“Caught” is a contemporary film noir with plenty of sexual melodrama but little sense of style. Veteran indie director Robert M. Young works a number of interesting wrinkles into the familiar, “Postman Always Rings Twice” married couple-younger man triangle and has drawn fine performances from his leading actors. But the aftermath to the startling climax takes a lot of wind out of its sails, making for a disappointed feeling at fadeout. Commercial prospects are iffy.
Although Young generally has dealt with more overtly topical and socially conscious material in the past, a strong sense of economic imperatives and the working life nonetheless informs this slowly simmering tale.
Joe and Betty (Edward James Olmos, Maria Conchita Alonso) have long run a successful neighborhood fish shop in Jersey City. With their only son, Danny (Steven Schub), away in Hollywood chasing his showbiz dream, the pair have their routine interrupted by the arrival off the streets of Nick (Arie Verveen), a rugged Irish vagabond whom Betty rather abruptly invites to stay in Danny’s former room upstairs.
Joe agrees to the arrangement because he could use some help in the shop, and Nick turns out to be an adept student, quickly learning the ropes of the early morning visits to the Fulton Fish Market and becoming skillful at boning shad.
Although Joe doesn’t suspect a thing, there is no doubt from the outset that there is something else at which Nick will prove skillful. So the question quickly centers upon what variations Young and screenwriter Edward Pomerantz, adapting his own novel, will introduce into the young stud-eager neglected wife scenario.
The answer comes with the surprise arrival from L.A. of Danny, along with his wife, Amy (Bitty Schram), and young son. Startled to find a young man roughly his own age having taken his place in the household, Danny becomes suspicious almost at once.
A showbiz monster of the first order, forever cracking jokes witha sinister edge and obnoxiously provoking situations with his hyperactivity, Danny sets his family up in lodgings elsewhere, but soon gets it in his head that Nick may not only be sleeping with his mother but with his wife as well.
With ample emotional crosscurrents and conflicts thus in place, the film turns its attention back to Joe as he is faced with the decision of whether to sell his shop, at tremendous profit, to a Donald Trump-like developer.

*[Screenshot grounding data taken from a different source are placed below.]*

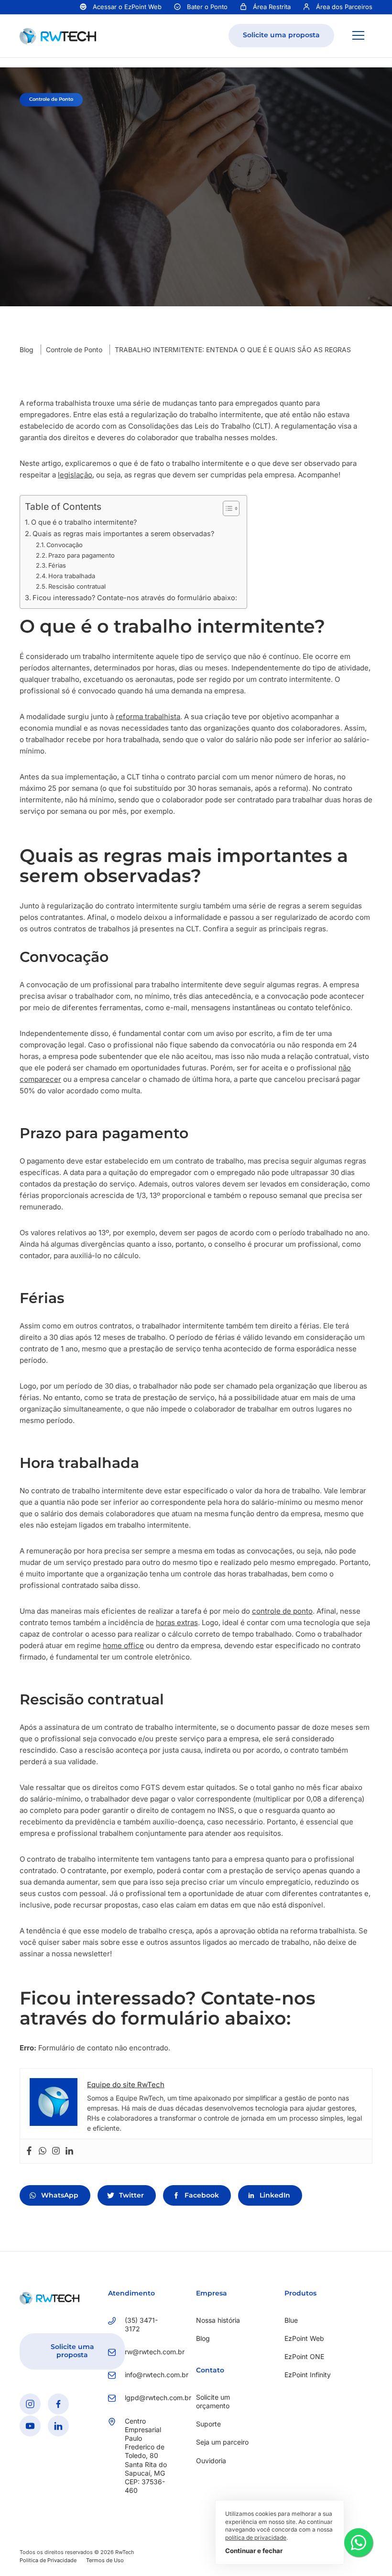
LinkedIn (275, 2195)
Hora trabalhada (71, 576)
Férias (57, 565)
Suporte (208, 2424)
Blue (291, 2320)
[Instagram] (56, 2151)
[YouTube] (30, 2425)
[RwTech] (58, 34)
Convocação (64, 545)
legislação (75, 474)
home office (123, 1645)
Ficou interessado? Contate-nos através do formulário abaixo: (135, 597)
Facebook (202, 2195)
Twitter (131, 2195)
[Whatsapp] (42, 2151)
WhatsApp (59, 2195)
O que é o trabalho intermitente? (84, 522)
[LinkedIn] (58, 2425)
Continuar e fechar (254, 2550)
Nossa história (218, 2320)
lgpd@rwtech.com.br (146, 2397)
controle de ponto (282, 1611)
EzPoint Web (304, 2338)
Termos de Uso (105, 2560)
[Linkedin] (69, 2151)
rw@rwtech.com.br (146, 2352)
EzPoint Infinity (307, 2375)
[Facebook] (29, 2151)
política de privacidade (255, 2537)
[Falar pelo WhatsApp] (358, 2542)
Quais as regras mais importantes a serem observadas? (123, 533)
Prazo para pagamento (81, 555)
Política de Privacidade (48, 2560)
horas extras (177, 1622)
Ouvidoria (211, 2460)
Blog (26, 349)
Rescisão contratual (77, 586)
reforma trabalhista (148, 716)
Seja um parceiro (222, 2442)
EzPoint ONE (304, 2356)
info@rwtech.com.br (146, 2375)
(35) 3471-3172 (141, 2324)
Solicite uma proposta (281, 35)
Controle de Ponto (74, 349)
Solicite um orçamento (213, 2401)
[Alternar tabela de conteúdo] (226, 508)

Initially opposed to the idea on principle, Joe slowly weakens in the face of his wife’s insistence and the potential that $ 1 million offers to realizing his dream of moving to Florida and running a fleet of deluxe fishing boats.
Danny’s manipulations finally force the deceptions and bitter truths out onto the table, triggering a traumatic incident that changes everything for everyone involved. But the moment is not followed up in the manner indicated by the film’s previous close scrutiny of emotional cause-and-effect; Young strangely chooses to concentrate instead on one character’s morose wanderings before serving up another violent jolt and a melancholy coda.
Performances are very sharp, with Olmos outstanding in conveying his character’s awareness that in body and spirit, he’s not entirely the man he used to be, a key reason he won’t put himself at risk by even imagining there could be something untoward going on under his roof. Alonso couldn’t be better as the middle-aged wife who still has the looks and desires for excitement of a 30 -year-old.
One of the film’s little jokes is to counter the hot-blooded Latino cliche by having the low-energy Hispanic husband cuckolded by a virile Irishman, and newcomer Verveen is low-key but convincing in the latter part. Schub is scary as the skittish, confrontational son.
Unfortunately, the action has been staged and lensed in very elementary fashion, with a heavy dependence on TV-style closeups shot in distinctly unatmospheric fashion and joined by inelegant cutting. In an era of conspicuous craftsmanship, especially in the neo-noir field, pic is way short on style, although jazzy music by Chris Botti is a plus.